Interview: EALA's Neil Young on Emotion, IP, and Overtime
In this in-depth interview, Gamasutra quizzes EA Los Angeles VP and general manager Neil Young regarding vital industry-related subjects including emotion in games, original IP, working overtime, the Wii and the NFL.
Neil Young has an almost 20 year history in games, having come from a programming background, and having launched Ultima Online, the world's first traditional MMO. Now, he's vice president and general manager of EALA, overseeing development on the Lord of the Rings games, among others.
In an interview conducted a few weeks ago, Gamasutra completed a lengthy talk with Young about emotion in games, original IP, working overtime, the Wii and the NFL. He's a man who pulls no punches, making this a rather entertaining interview to conduct. Not to be outdone, corporate communications head Tammy Schachter makes a few cameos as well.
Gamasutra: In the Serious Games Summit [at GDC] keynote, Jesper Juul was taking to task whether games could make you cry. And he maintained that they already did, like when servers crash, and things like that.

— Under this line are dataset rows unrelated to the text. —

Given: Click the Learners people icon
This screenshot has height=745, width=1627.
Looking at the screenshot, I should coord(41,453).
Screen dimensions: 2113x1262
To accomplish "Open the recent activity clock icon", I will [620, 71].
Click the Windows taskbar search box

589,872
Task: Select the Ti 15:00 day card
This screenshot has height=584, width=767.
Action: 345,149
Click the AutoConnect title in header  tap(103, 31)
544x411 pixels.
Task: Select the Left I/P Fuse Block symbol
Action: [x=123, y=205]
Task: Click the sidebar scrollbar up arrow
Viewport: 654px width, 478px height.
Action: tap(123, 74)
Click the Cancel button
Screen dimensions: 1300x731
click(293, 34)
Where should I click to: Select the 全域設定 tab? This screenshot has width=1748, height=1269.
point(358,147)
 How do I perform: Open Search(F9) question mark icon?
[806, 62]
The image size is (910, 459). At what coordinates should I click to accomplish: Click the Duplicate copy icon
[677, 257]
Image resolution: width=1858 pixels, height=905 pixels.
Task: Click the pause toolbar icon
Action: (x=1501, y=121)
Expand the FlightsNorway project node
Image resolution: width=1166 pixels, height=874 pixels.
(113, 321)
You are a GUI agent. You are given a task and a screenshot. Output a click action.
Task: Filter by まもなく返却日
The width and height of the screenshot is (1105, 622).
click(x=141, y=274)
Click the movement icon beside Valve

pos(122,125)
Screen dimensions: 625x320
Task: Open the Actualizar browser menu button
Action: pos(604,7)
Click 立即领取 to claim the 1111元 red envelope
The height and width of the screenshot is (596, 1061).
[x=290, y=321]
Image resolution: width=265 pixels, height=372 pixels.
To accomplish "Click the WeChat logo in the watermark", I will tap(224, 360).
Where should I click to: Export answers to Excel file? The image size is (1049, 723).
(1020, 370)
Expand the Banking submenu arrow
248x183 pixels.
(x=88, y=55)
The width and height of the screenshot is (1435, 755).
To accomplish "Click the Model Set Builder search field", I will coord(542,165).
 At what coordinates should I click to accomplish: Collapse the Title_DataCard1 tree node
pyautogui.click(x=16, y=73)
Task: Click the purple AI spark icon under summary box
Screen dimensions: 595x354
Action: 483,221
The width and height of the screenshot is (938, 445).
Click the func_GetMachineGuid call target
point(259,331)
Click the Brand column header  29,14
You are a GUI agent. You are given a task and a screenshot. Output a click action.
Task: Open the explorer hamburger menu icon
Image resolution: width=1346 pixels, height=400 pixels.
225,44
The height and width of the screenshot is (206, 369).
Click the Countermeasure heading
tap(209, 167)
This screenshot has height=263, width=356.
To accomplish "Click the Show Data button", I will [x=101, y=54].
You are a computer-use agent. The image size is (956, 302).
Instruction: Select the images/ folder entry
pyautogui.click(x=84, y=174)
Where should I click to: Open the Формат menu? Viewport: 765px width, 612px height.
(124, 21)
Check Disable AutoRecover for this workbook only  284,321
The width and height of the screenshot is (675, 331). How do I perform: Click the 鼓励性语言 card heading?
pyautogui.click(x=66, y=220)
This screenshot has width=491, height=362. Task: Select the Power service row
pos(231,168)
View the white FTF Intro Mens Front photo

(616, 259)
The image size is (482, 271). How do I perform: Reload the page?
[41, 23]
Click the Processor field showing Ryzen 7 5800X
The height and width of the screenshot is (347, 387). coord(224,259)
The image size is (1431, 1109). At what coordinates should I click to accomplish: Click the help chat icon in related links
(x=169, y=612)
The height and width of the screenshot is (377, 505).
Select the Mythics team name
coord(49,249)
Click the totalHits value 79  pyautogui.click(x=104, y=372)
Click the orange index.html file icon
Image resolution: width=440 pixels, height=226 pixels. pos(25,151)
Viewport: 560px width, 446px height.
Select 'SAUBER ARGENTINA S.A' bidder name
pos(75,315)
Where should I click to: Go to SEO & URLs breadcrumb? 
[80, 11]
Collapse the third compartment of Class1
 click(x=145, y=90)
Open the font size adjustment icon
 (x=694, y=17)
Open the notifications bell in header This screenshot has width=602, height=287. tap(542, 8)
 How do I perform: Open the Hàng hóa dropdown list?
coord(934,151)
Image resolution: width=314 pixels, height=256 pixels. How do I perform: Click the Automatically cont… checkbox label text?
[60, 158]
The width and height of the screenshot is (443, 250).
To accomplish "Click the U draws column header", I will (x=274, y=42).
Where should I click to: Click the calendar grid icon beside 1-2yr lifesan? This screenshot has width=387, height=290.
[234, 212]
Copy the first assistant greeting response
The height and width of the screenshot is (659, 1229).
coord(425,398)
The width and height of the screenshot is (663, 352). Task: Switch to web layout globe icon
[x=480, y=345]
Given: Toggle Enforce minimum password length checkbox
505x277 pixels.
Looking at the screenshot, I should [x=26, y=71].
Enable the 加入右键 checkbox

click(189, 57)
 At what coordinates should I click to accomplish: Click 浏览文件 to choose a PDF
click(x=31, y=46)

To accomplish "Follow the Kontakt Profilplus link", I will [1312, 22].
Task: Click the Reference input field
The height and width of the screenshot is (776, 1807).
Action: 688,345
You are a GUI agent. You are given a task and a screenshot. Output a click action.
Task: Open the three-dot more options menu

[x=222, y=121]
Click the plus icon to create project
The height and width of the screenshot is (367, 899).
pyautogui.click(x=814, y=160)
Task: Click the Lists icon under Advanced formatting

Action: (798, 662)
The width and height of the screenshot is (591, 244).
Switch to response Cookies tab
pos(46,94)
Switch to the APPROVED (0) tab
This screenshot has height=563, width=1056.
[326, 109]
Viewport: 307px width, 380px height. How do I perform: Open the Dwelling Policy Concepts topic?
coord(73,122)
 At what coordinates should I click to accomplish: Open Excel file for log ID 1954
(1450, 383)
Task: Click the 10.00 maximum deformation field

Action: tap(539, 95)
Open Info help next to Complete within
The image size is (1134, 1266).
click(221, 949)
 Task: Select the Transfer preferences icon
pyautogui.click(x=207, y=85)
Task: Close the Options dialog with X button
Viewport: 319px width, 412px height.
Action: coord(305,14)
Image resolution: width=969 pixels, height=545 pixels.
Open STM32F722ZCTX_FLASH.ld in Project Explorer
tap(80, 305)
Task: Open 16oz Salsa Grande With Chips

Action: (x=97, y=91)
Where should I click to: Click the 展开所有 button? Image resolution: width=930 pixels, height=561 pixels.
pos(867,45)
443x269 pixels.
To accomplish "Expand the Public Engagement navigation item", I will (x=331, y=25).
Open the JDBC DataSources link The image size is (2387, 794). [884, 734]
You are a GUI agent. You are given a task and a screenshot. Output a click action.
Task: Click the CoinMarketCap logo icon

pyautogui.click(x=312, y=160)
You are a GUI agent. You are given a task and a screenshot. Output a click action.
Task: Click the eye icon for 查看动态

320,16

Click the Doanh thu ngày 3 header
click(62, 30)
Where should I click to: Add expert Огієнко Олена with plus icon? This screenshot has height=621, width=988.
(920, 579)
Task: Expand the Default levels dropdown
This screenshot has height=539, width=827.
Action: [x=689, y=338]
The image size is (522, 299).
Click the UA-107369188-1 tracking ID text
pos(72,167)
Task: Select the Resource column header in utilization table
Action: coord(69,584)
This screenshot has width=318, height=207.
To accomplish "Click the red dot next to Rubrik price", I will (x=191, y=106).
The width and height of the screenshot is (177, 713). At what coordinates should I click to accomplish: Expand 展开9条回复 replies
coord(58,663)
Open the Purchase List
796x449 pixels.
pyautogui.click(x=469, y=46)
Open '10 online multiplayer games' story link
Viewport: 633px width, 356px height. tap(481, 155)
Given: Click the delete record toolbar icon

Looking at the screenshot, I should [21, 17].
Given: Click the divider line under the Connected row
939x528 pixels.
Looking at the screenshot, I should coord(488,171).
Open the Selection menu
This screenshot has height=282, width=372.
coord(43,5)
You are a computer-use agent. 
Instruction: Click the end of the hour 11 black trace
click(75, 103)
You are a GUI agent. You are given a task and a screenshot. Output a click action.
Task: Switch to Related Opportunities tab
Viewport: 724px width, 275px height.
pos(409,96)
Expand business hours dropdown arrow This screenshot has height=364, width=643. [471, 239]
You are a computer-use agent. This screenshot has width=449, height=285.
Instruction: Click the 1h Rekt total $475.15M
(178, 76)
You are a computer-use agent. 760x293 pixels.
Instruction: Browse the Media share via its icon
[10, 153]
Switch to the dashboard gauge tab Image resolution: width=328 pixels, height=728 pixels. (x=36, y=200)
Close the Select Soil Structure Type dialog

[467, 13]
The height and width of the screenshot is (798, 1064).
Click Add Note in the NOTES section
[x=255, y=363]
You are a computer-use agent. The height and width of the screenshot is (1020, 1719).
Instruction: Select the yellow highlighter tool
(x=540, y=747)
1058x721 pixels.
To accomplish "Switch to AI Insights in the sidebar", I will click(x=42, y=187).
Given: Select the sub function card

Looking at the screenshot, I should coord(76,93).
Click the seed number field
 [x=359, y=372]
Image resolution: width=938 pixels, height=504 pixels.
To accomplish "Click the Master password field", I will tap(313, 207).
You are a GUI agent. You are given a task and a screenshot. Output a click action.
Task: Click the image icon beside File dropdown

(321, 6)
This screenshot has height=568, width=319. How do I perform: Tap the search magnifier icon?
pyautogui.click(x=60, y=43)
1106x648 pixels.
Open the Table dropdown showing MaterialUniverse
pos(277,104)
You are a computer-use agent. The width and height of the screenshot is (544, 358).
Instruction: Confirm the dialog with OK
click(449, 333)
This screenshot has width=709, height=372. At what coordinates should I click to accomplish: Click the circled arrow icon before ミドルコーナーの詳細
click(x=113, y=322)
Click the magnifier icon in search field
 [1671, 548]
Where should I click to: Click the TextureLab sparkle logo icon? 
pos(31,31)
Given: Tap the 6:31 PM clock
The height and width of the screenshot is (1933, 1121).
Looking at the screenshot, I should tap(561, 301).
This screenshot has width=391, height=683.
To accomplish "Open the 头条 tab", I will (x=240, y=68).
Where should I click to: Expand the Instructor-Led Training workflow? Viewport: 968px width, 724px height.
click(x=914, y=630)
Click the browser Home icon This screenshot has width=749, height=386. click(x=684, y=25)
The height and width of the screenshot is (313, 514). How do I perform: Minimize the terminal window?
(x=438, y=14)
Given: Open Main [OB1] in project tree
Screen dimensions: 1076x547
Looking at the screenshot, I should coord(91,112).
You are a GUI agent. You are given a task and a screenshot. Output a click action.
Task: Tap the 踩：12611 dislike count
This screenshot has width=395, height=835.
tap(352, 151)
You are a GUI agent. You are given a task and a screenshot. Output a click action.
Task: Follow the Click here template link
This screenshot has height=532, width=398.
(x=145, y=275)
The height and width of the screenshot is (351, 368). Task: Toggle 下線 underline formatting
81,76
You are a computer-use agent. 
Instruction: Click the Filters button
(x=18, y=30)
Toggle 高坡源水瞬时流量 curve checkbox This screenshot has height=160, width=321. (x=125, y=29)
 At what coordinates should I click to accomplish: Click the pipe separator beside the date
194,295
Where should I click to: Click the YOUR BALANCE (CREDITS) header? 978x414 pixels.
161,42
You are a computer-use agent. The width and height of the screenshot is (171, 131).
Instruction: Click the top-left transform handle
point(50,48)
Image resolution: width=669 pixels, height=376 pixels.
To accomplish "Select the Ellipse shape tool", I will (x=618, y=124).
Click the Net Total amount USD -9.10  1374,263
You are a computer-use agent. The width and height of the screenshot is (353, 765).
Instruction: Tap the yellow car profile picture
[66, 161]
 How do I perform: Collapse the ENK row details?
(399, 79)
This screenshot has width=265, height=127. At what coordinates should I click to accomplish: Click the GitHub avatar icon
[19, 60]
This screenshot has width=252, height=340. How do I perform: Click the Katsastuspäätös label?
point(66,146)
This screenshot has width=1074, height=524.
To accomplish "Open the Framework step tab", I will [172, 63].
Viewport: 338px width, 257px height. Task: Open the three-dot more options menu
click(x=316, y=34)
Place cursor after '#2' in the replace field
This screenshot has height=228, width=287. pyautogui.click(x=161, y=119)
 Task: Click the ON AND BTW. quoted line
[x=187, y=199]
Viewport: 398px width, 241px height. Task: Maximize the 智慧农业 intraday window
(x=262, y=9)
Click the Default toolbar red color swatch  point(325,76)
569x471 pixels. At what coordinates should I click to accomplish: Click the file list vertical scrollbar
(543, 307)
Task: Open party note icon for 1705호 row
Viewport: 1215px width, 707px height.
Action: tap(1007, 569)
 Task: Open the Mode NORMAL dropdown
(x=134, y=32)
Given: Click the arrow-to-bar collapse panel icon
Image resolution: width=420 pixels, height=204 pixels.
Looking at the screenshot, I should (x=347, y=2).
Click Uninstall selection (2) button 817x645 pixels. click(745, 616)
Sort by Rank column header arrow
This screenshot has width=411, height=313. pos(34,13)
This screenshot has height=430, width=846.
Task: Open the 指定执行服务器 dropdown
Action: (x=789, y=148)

Neil Young: But that's frustration though. It's nice that there's a dialog going on about that question. But not being able to connect to your guild server and being sad about that… it's - you know. That's not really moving people emotionally, it's just annoying. I can do the same thing by going and hitting someone's windshield with a baseball bat. That's not the same thing we're driving for of course. What I want to figure out, and have a dialog around, is how do we decode the narrative of the medium. And [the question] can a computer game make you cry – to be clear, it's just a roll-up, just a broad stroke for “can a game move you emotionally.”
When I see a game like Ico, or Shadow of the Colossus to a lesser degree, they do move me. And you can see little glimmer of magic there. And they weren't bad games because they moved you, so why can't we make great games that do move you.
GS: It seems like it should be possible, and I think it was actually a bit more possible when the medium was younger, and the players less jaded. You really need that suspension of disbelief. What do you think are the main barriers there?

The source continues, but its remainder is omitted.